Your objective: Could you continue the forum thread about taking medical school prerequisites online, starting right after its final sentence?

Selected extract:
Segment Open

Online DIY Postbac

Hi Everyone,

I recently discovered the OldPreMeds podcast and have been going through the episodes very quickly (I’ve probably listened to 100 this week). The information is great. I graduated from college in 2017 with a major in Exercise Science with no intention of going into medicine. My GPA was low for medical schools as I graduated with a 3.2. I took a full-time job analyzing heart monitors at a local hospital and quickly decided that medicine was something I wanted to pursue. I started taking prereqs at night at the local community college, but stopped after a couple classes because I heard that it may not be good to take the prereqs there. Since then I have switched to taking classes online through two different 4 year universities that are both accredited. I’m planning on applying in the 2020-2021 cycle and as that date approaches I’m questioning if I made a wrong decision. I’ve emailed at least 20 MD schools that have confirmation that they will accept online credits. I’ve emailed a few DO schools that will as well, and I plan on emailing more. I’ve gotten mostly A’s and a couple A-'s in every class I have taken during my DIY postbac (about 6 classes taken with 2 more to go). Was my method of taking classes a bad decision and should I be worried about my chances of getting accepted?

Any feedback is appreciated,


Hello, Paul! Isn’t the podcast great? I similarly worked my way through episodes once I found the show.

The classic answer here, from my optic, is “it depends.” Some medical schools specifically note that they do not accept online coursework, especially online lab components. Some have no preference, but suggest in-person if available. It appears you’ve done your work by emailing schools to confirm or clarify. Most often transcripts do not list the course as online, but be sure to check your schools to confirm whether or not Online is referenced on your transcript if you’re concerned about it. I would also be ready to explain why you took online courses, if asked on the interview trail. Just have an answer ready, whatever that may be (e.g., cost, work full time, limited daytime availability, geographic location etc.)

Segment Closed

Given records:
Segment Open

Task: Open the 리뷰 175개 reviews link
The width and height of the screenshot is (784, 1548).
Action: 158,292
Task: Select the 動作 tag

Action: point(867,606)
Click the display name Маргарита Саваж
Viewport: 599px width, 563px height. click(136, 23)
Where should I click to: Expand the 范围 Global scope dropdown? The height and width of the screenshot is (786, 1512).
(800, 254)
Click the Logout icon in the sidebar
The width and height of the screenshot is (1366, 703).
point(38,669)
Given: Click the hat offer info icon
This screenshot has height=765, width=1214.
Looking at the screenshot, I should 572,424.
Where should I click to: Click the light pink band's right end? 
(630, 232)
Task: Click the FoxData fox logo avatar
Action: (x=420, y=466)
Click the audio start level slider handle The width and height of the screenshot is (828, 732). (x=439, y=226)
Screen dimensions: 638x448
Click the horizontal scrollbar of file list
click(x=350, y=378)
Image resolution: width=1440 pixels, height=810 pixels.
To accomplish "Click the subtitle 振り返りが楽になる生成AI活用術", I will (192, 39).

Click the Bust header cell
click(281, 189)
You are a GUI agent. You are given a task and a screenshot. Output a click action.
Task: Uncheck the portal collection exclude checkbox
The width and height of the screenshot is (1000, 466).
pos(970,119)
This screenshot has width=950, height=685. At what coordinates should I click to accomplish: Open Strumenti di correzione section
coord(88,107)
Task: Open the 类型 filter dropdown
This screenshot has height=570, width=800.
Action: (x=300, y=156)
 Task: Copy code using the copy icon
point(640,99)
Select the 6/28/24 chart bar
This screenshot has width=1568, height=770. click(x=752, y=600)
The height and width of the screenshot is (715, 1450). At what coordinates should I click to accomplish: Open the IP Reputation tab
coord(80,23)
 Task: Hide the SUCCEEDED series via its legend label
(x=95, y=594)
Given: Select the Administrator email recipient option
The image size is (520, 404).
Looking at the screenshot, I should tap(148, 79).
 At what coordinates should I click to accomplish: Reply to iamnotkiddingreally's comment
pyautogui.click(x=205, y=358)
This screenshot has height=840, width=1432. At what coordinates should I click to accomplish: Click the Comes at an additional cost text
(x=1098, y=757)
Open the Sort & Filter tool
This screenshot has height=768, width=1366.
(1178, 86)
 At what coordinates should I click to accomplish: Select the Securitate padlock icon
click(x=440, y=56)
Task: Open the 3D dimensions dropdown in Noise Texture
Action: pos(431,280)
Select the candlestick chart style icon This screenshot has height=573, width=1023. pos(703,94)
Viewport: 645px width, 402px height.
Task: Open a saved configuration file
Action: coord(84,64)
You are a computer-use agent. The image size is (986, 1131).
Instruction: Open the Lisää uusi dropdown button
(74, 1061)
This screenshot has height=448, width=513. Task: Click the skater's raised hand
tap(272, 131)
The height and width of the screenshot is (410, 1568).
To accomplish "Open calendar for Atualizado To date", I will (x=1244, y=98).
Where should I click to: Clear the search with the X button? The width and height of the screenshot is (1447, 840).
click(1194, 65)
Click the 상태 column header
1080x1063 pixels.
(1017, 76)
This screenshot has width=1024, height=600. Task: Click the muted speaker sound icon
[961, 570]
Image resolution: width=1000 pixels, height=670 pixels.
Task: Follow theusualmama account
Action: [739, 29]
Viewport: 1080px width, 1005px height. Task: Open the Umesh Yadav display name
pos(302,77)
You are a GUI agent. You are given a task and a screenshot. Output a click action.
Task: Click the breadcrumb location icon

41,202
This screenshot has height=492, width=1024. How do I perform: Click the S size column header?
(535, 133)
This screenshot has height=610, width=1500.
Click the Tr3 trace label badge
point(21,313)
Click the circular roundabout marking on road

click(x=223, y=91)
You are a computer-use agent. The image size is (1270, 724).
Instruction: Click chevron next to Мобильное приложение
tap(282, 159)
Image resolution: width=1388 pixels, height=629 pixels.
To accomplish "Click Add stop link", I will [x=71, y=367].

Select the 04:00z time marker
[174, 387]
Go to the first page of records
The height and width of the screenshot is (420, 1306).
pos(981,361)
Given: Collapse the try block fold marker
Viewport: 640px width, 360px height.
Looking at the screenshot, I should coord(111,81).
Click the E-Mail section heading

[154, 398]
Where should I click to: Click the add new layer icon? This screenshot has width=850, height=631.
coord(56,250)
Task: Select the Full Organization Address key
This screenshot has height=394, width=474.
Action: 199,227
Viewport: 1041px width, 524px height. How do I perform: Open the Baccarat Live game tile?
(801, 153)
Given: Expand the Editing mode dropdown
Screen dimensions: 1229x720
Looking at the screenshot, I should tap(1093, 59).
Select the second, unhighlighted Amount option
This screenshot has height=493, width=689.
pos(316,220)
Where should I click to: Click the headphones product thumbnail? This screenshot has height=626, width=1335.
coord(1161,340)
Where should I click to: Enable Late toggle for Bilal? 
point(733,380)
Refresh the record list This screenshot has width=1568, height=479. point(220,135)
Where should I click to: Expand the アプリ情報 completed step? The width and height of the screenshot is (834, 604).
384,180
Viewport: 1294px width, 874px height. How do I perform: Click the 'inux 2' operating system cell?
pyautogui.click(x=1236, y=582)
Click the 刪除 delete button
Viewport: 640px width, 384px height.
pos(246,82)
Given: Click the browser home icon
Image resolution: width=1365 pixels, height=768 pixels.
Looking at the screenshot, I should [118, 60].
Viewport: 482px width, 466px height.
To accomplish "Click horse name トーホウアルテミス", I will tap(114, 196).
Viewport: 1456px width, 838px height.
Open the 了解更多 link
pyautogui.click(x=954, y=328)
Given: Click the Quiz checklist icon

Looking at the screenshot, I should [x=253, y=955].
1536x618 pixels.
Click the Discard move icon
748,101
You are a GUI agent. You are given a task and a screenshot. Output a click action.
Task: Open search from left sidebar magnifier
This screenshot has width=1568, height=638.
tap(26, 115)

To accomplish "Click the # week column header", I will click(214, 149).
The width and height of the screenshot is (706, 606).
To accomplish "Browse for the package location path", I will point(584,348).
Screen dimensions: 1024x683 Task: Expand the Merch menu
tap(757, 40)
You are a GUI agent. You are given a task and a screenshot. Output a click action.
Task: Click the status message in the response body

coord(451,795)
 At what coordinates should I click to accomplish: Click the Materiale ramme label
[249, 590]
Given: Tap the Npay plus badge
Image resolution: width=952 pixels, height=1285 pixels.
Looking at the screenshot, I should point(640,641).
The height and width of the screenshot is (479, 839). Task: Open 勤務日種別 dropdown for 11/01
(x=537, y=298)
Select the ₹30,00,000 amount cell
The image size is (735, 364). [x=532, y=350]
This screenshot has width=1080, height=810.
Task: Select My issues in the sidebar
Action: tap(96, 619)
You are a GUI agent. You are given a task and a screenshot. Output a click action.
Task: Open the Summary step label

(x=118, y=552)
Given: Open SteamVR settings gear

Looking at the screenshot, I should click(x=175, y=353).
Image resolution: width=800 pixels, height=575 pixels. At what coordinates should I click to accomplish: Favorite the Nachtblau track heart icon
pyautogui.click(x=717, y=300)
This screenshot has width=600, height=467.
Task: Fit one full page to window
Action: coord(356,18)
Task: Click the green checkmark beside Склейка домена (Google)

Segment Closed

Exercise output:
Personally, I can understand some coursework requiring an in-person component (e.g., labs) while other coursework lends itself to online formats. Many schools are investing in online coursework platforms and there are numerous checks-and-balances in place to ensure rigor. I do not believe you’ve made a bad decision, assuming you made the decision with all the available information at your hands at the time you decided to switch to online, 4-year from in-person, community. Frankly, I’ve felt that I’ve done more work in my online courses than in-class courses…I certainly feel I’m held more accountable through deadlines and discussions.

Good luck during the application cycle!

Thanks for this feedback! It’s very encouraging!

Hi Paul,

I am looking at doing an online DIY post-back as well so that I can continue to work full-time. Can I ask what schools you completed your coursework through?



Of course. I took a couple classes through Washington State University (Genetics and Biochemistry). However, I’m currently taking classes through the University of New England. The classes I have taken through UNE are OChem 1, Ochem 2, currently in Physics 1 with Physics 2 left. Both these schools are great, but UNE has more selection so I would recommend them. The labs for Ochem were virtual. The labs for the physics I’m in right now are great. You buy a cart that has force, velocity, tensions sensors, etc. They’re great labs. I don’t know how the labs for physics 2 will be.